Claude Guéant est condamné à 2 ans d'emprisonnement dont un an ferme, dans l'affaire des primes en liquide du ministère de l'Intérieur.

Claude Guéant au Palais de Justice de Paris en novembre 2016
Claude Guéant au Palais de Justice de Paris en novembre 2016 © AFP / ALAIN JOCARD

La Cour d'appel de Paris a durci la condamnation en première instance, qui était de deux années d'emprisonnement avec sursis. Cette fois, Claude Guéant écope d'un an ferme et d'un an assorti d'un sursis avec mise à l'épreuve. Cette condamnation à de la prison ferme n'est toutefois pas synonyme de détention : les peines inférieures à deux ans de prison sont le plus souvent aménageables.

Cette affaire des primes en liquide est l'une des quatre affaires pour lesquelles Claude Guéant est poursuivi depuis février 2013.

Claude Guéant, un parcours judiciaire
Claude Guéant, un parcours judiciaire © Radio France

Les primes perçues au ministère de l'Intérieur de 2002 à 2004

L'affaire porte sur des primes en espèce que se versaient chaque mois des membres du cabinet de Nicolas Sarkozy à l'Intérieur et qui étaient prélevées sur une enveloppe destinée aux frais d'enquête et de surveillance (FES) des policiers.
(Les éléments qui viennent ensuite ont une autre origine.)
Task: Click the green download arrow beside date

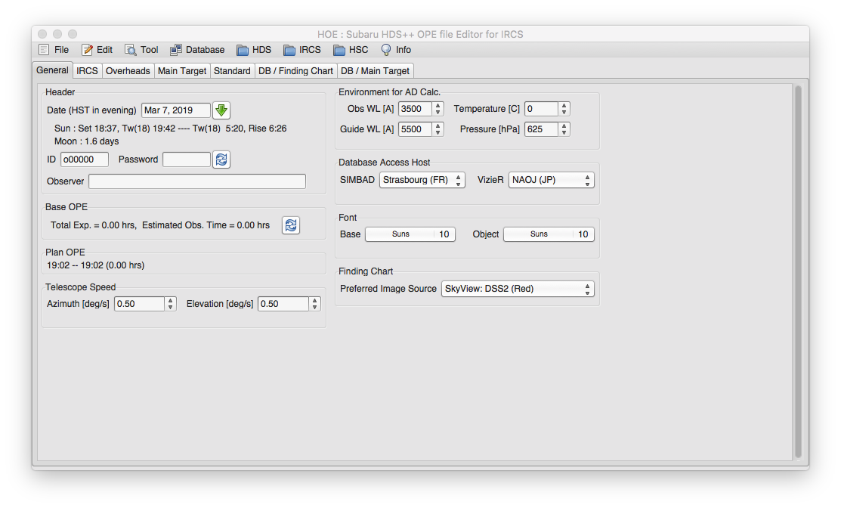Action: pyautogui.click(x=221, y=110)
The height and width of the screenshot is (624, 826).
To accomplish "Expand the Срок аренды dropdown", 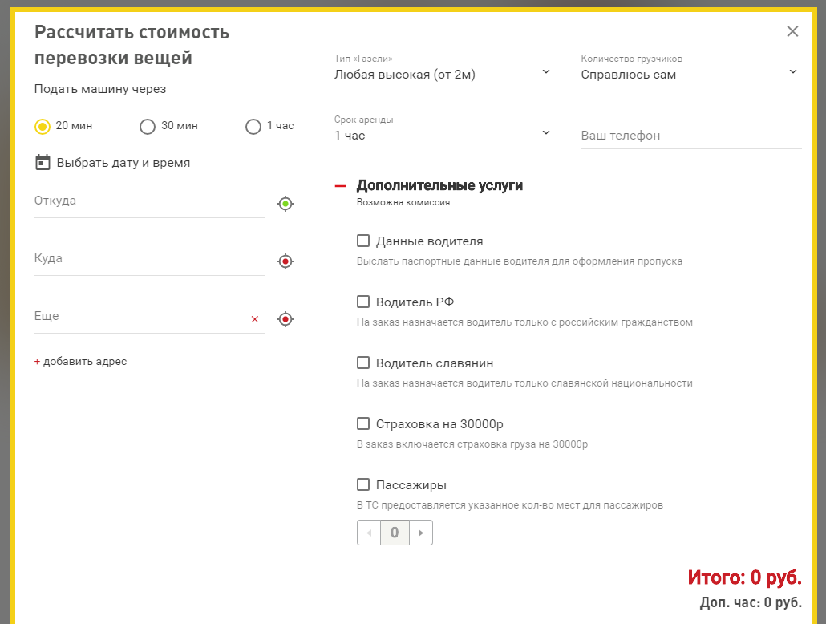I will (x=444, y=136).
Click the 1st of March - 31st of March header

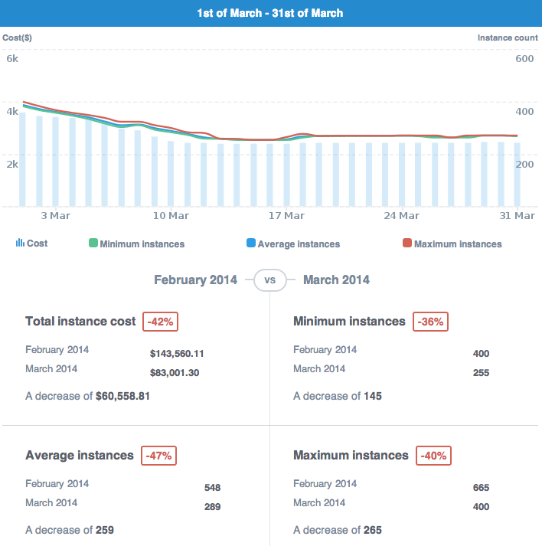pos(270,13)
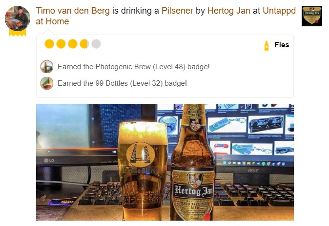Click the first yellow rating circle

pyautogui.click(x=49, y=44)
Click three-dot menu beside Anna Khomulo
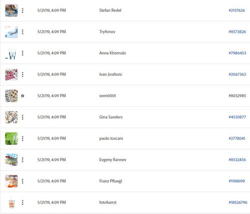The width and height of the screenshot is (250, 214). tap(22, 53)
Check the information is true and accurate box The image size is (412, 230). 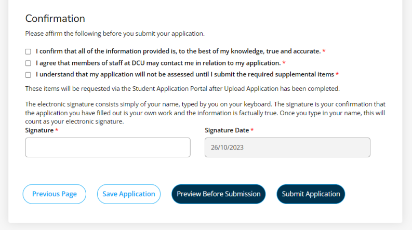[x=28, y=51]
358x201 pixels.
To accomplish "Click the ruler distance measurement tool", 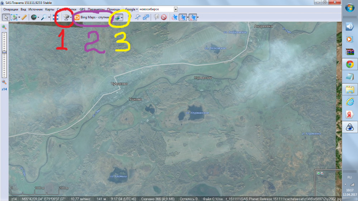I will pos(24,17).
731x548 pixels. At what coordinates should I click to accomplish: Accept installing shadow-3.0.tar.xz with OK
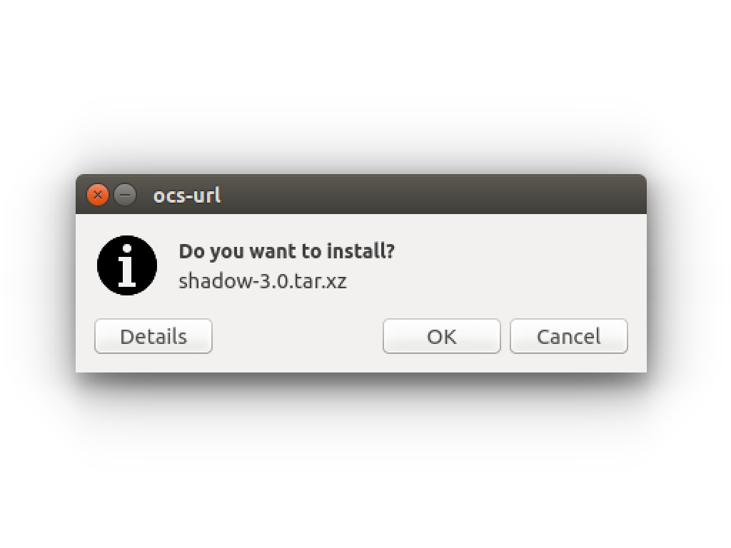coord(441,336)
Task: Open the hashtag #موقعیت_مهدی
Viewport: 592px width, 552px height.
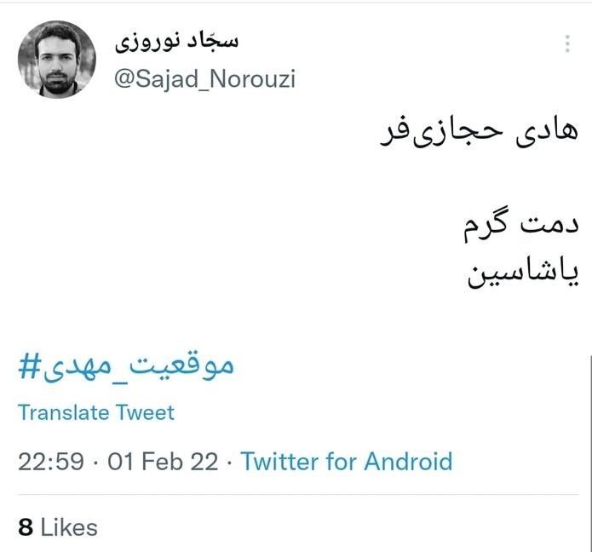Action: pyautogui.click(x=126, y=368)
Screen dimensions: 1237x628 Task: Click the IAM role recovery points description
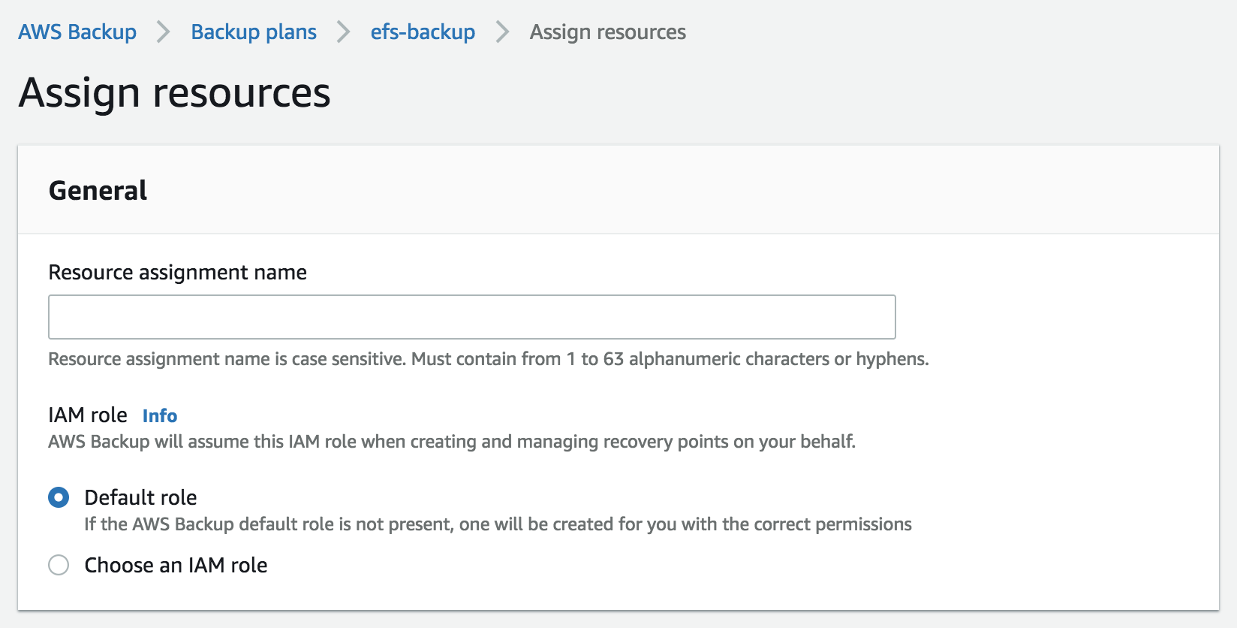(451, 442)
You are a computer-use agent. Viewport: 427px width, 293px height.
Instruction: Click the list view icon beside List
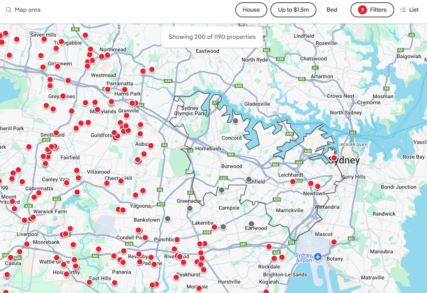pyautogui.click(x=403, y=10)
La procédure vise un montant global de 210.000 euros, soit 10.000 euros par mois remis entre 2002 et 2004 par Michel Gaudin à Claude Guéant. Ce dernier en a gardé la moitié et a reversé le solde à trois de ses collaborateurs, Michel Camux, Daniel Canepa et Gérard Moisselin.

En première instance, en novembre 2015, l'ancien conseiller de Nicolas Sarkozy, mis en examen dans plusieurs affaires, avait été condamné par le tribunal correctionnel à deux ans de prison avec sursis.

Le tribunal lui avait également infligé 75 000 euros d'amende, ce que la Cour d'appel a confirmé, et surtout une interdiction d'exercer dans la fonction publique pendant cinq ans.

210 000 euros "à fins d'enrichissement personnel"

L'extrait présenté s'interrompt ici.